発表会と併催のファンミーティングは大盛況!

2月25日 開催

スポンサー契約発表会とファンミーティングの会場となったのは、東京・秋葉原の「e-sports SQUARE AKIHABARA」

 2月25日に東京・秋葉原の「e-sports SQUARE AKIHABARA」を会場に、マルチゲーミングクラン「父ノ背中」に対するスポンサー契約についてのメディア発表会が開催された。

 会場において、ユニットコムがiiyamaブランドで展開するゲーミングPC「LEVEL∞」は、NVIDIAとともにマルチゲーミングクラン「父ノ背中」とスポンサー契約を締結すると発表した。その直後には、クラン初となる14名全員の参加によるファンミーティングが開催され、eスポーツの盛り上がりを実感するイベントとなった。

「LEVEL∞」と「父ノ背中」、スポンサー契約を締結!

 司会進行のOooDa氏、アシスタントMCの宮本りおさんによって紹介されステージへと上ったのは、ユニットコム広報の石田雅人氏。同氏のスピーチで開始早々に明らかになったのは、ユニットコムが展開するゲーミングPCブランド「LEVEL∞」とマルチゲーミングクラン「父ノ背中」がスポンサー契約を結ぶというものだった。

司会進行を務めたのは数々の大会でゲーム実況を務めるOooDa氏(画像左)。

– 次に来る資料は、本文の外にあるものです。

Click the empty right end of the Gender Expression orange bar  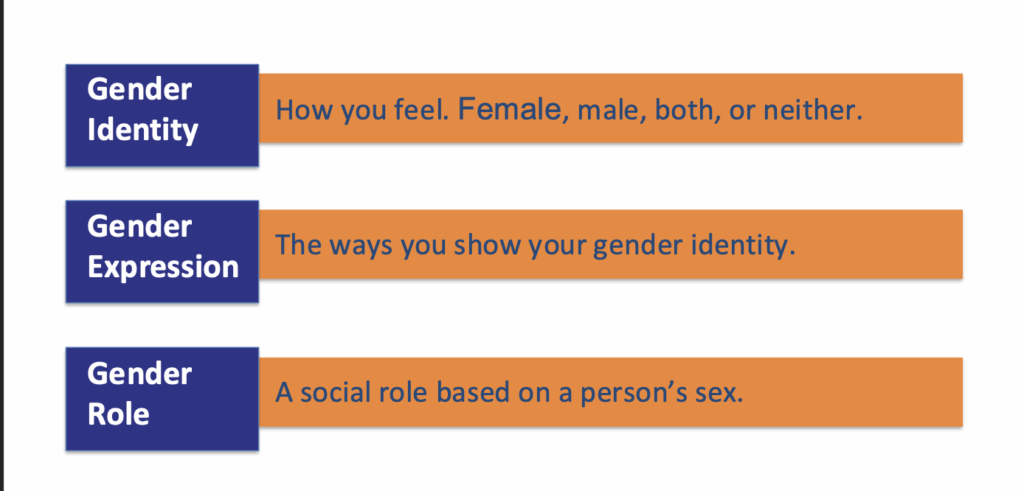[900, 246]
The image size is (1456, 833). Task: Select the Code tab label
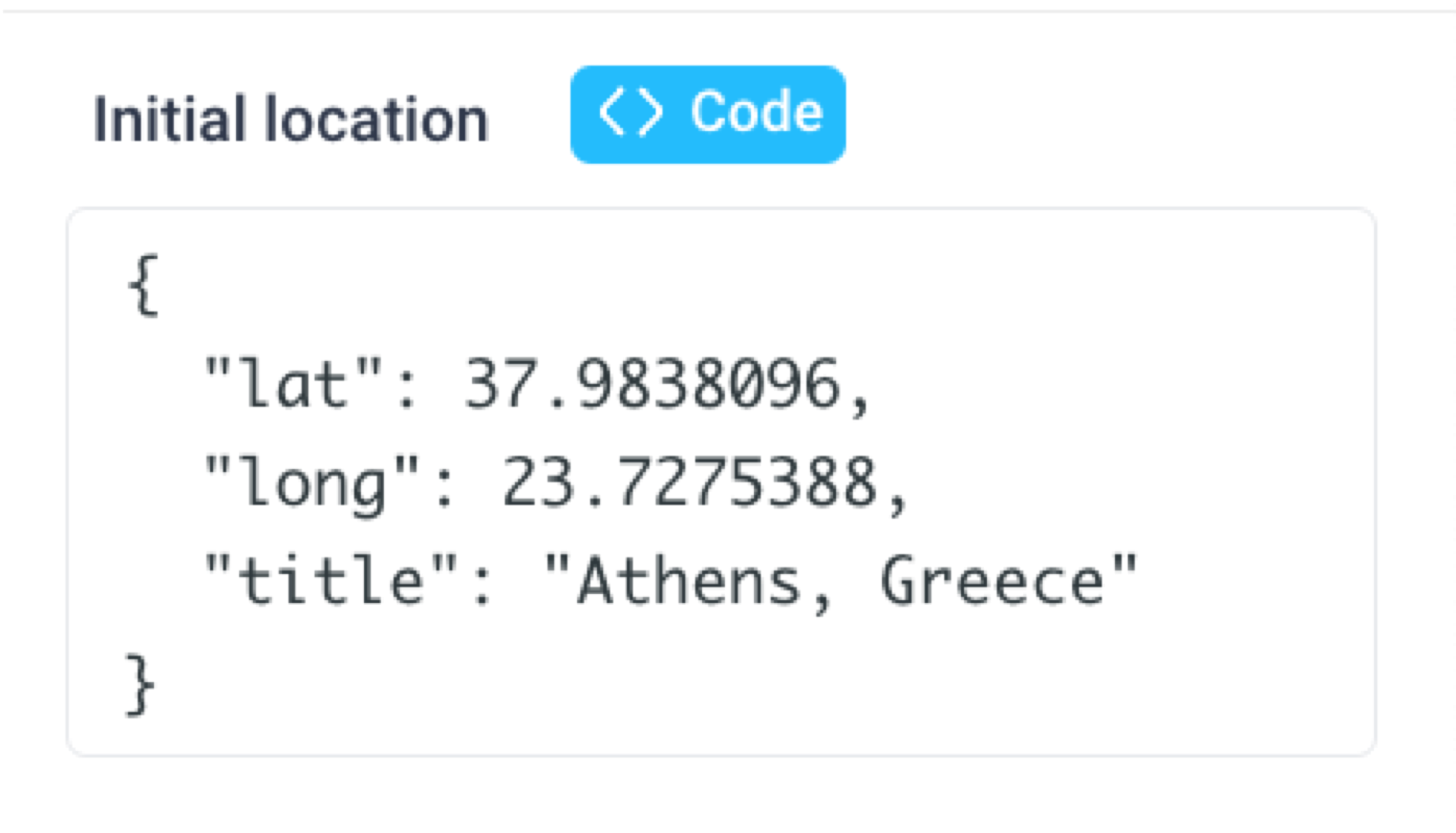tap(752, 111)
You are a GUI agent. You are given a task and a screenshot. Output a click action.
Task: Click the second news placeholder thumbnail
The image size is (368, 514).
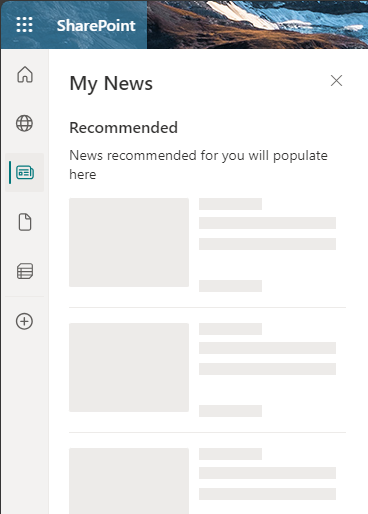click(129, 367)
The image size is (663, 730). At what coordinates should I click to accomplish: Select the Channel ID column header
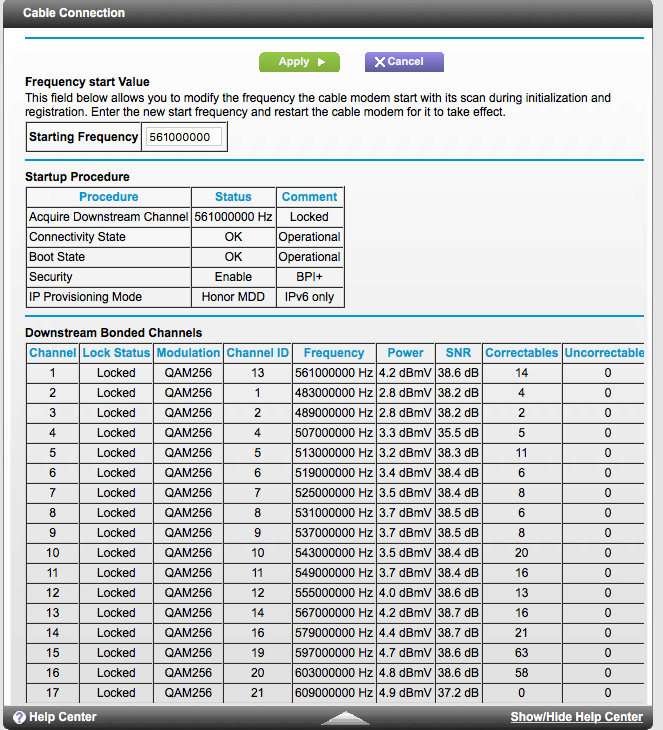pos(258,353)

アシスタントMCにはこれがMC初挑戦という宮本りおさん(画像右)
「LEVEL∞」による「父ノ背中」へのスポンサー契約を発表したのは、ユニットコムの石田雅人氏

 「父ノ背中」と言えば、「Rainbow Six Siege(レインボーシックス シージ)」を中心にさまざまなゲーム大会での実績を誇り、YouTubeなどでの動画配信でも多くのファンを持つゲームクラン。スポンサードの詳細が報じられる前に、リーダーのteru_shan(以下、てるしゃん)選手をはじめとする14名のメンバー全員が舞台へと姿を現わした。各メンバーの居住地は日本全国にまたがっているため、コミュニケーションはオンラインが中心。全メンバーがオフラインで顔を合わせるのは、なんとこれが初めてのことになるという。

 メンバー紹介のあと、マイクを取ったてるしゃん選手は、「スポンサー契約を受け、ゲームプレイや配信といった情報発信力を活かし、より一層、パソコンゲームを普及させていきたい」と意気込みを語り、契約書へのサインが取り交わされた。

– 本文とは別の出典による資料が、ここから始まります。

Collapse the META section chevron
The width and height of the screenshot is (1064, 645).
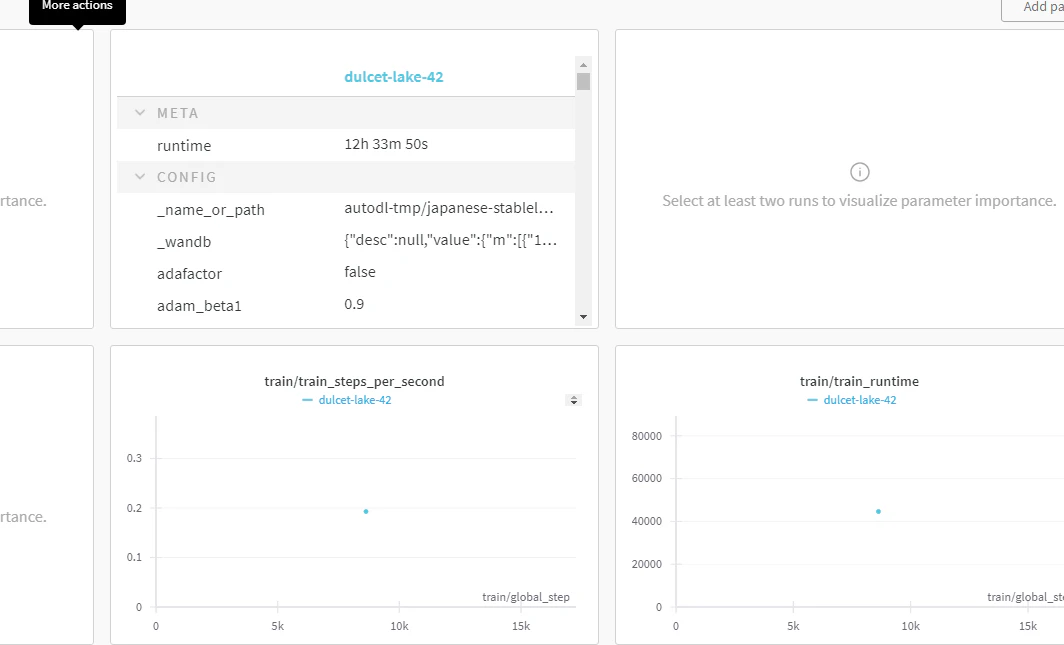[140, 113]
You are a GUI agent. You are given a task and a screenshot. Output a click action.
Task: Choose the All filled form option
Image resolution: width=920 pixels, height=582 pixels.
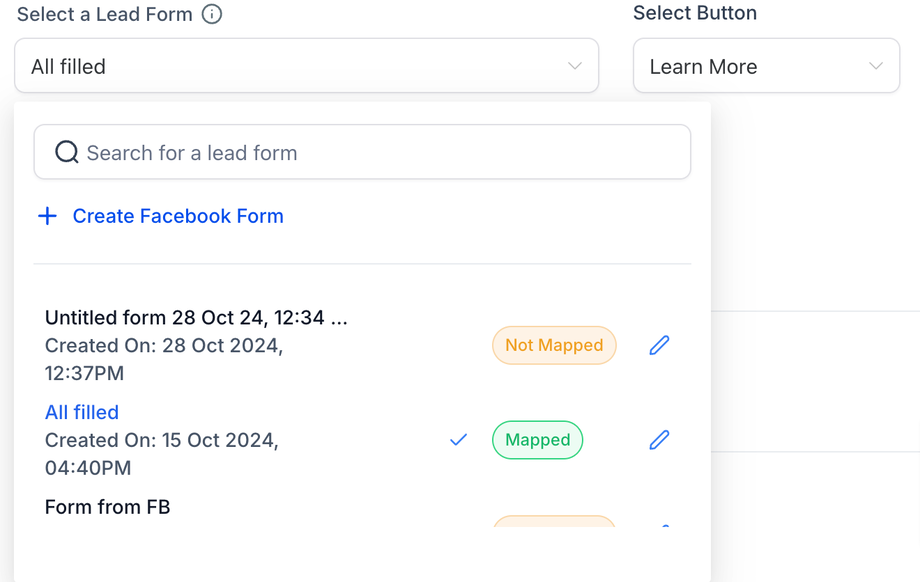click(x=82, y=412)
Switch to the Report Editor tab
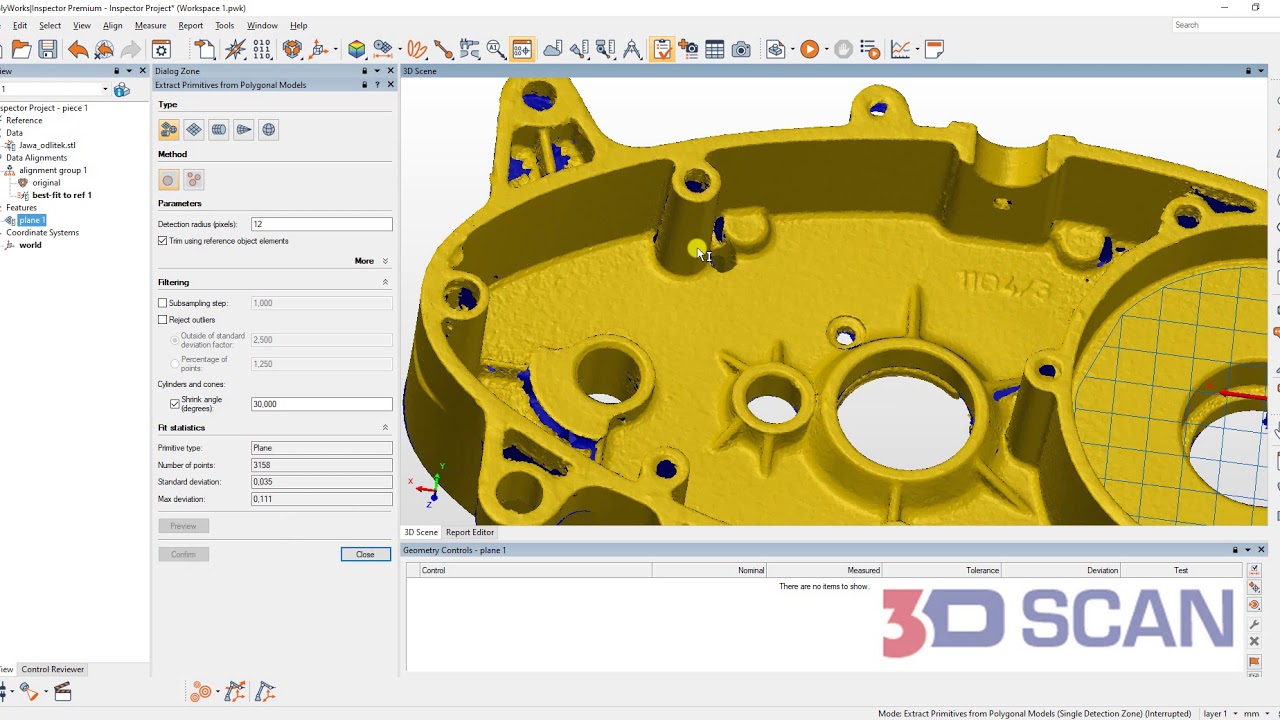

契約書にサインを交わす石田氏(画像左)と、「父ノ背中」のリーダー、てるしゃん選手(画像右)

 今回のスポンサー契約で提供される「LEVEL∞」は、BTO形式で提供されるコストパフォーマンス重視のゲーミングPC。ユーザーサポートにも力を入れていて、ユニットコムが全国に展開するPCショップ「パソコン工房」での対面サポートを実施している点もセールスポイントにしている。

 石田氏によれば、今回のスポンサー契約により全メンバーに「LEVEL∞ R-Class 父ノ背中コラボモデル」のうち最上位モデルが提供されるとのこと。その仕様として、CPUには Core i7-8700K、ビデオカードにはGeForce GTX 1070Ti 8GB、ストレージとして240GBのSSDと1TBのHDDを搭載している。

 ただし、後に確認したところによると、ユニットコムではサポート契約の期間中は、常に最新、最強の環境を提供する用意があるとのこと。実際に選手に手渡されるものは、もっと性能が強化されている可能性も高い。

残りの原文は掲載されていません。